Matthew Knies may be drawing calls from around the league, but the teams doing the calling aren't sure the Toronto Maple Leafs are actually willing to move him.

That's the word from TSN's Darren Dreger, who reported this morning that managers who have expressed interest in Knies don't believe John Chayka actually wants to trade the 23-year-old forward.

Darren Dreger: I don't think - and this is what I'm getting from managers who do have interest in Matthew Knies - they don't believe that John Chayka actually wants to trade him

It's the kind of signal that kills a market before it ever gets going.

Knies just wrapped a season where he posted 66 points in 79 games, carrying a $7.75 million cap hit and going minus-30 on a team that finished 32-36-14.

That differential matters. The Maple Leafs went 2-7-1 in their final 10 games and finished with a minus-46 goal differential across 82 games.

Those aren't the numbers of an organization in control of its situation. And yet the front office appears to be protecting one of its most productive pieces.

Leafs holding pattern raises real questions about direction

The hesitation makes some sense on paper. Knies scored no goals in his last five games of the season but still chipped in 2 assists. He went minus-8 over that same stretch.

Strip away the rough finish and you still have a 23-year-old who produced 23 goals and 43 assists on a team that couldn't stay out of its own way.

Selling that at a discount would be hard to justify.

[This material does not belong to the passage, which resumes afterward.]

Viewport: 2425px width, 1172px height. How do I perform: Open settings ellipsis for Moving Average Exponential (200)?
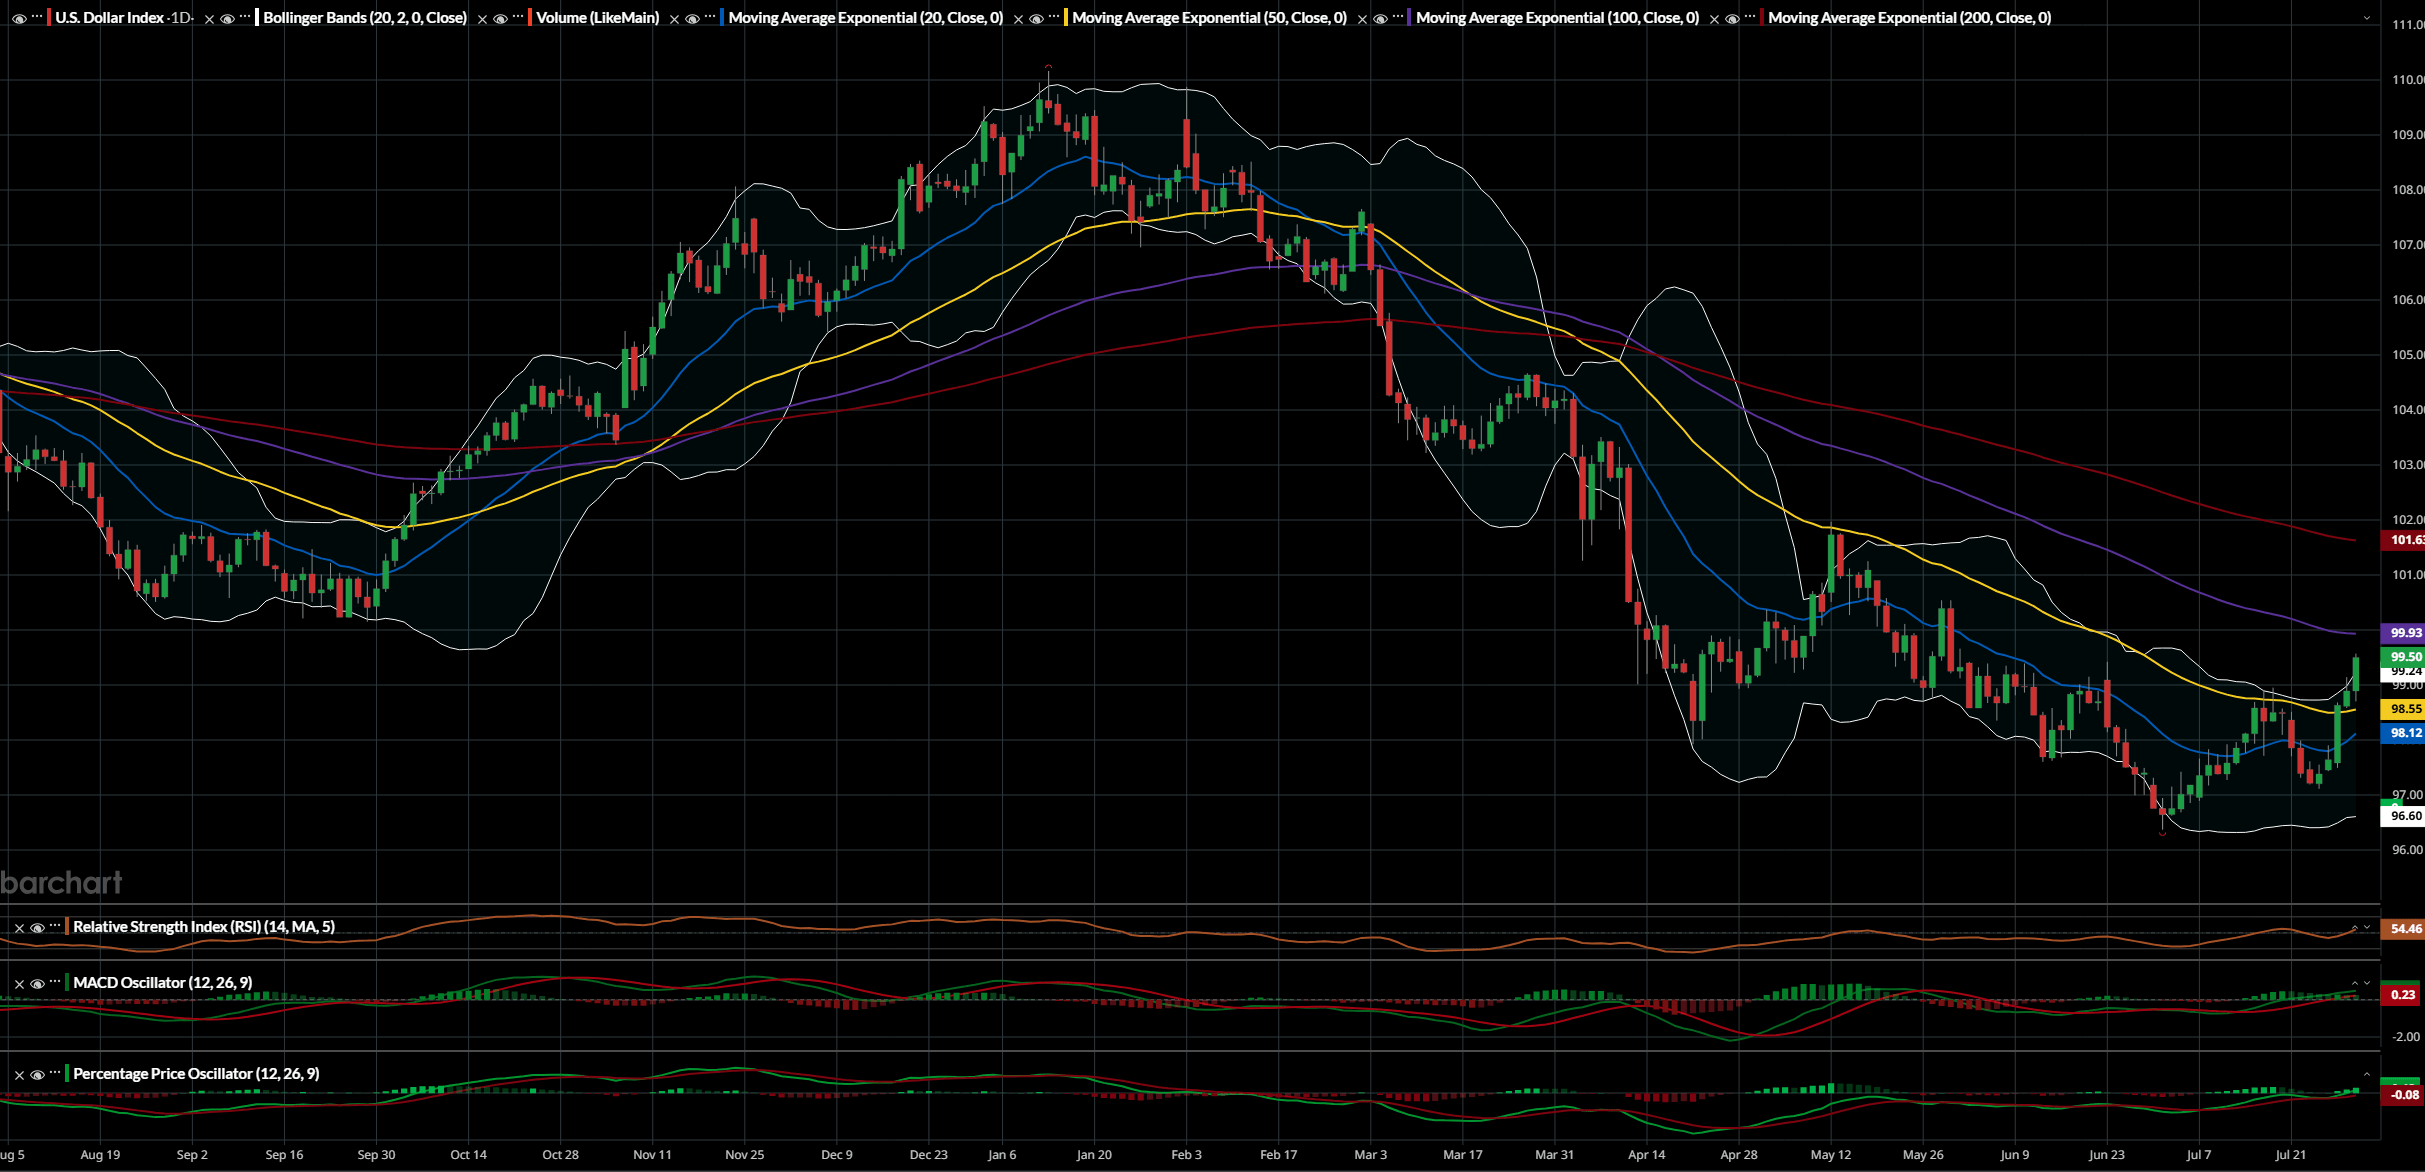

Not selling it at all, on a team that just posted 78 points and ranked 28th in the league, is a harder position to defend.

This is the problem with sending smoke signals into the trade market and then pulling back. Teams stop believing the phone is real.

Think of it like a for-sale sign that goes up every spring and comes down by July. Eventually the neighbours stop asking about the house.

Other GMs are now recalibrating. If Chayka isn't genuinely moving Knies, the asking price becomes irrelevant.

What's the plan in Toronto then? The roster as currently built didn't work. The team went on a seven-game losing streak to close the year.

Knies carries real value at 23 with six power play goals and a proven role in a top-six. That value doesn't increase if the Leafs tread water for another off-season.

The trade market will keep moving with or without this phone call getting answered.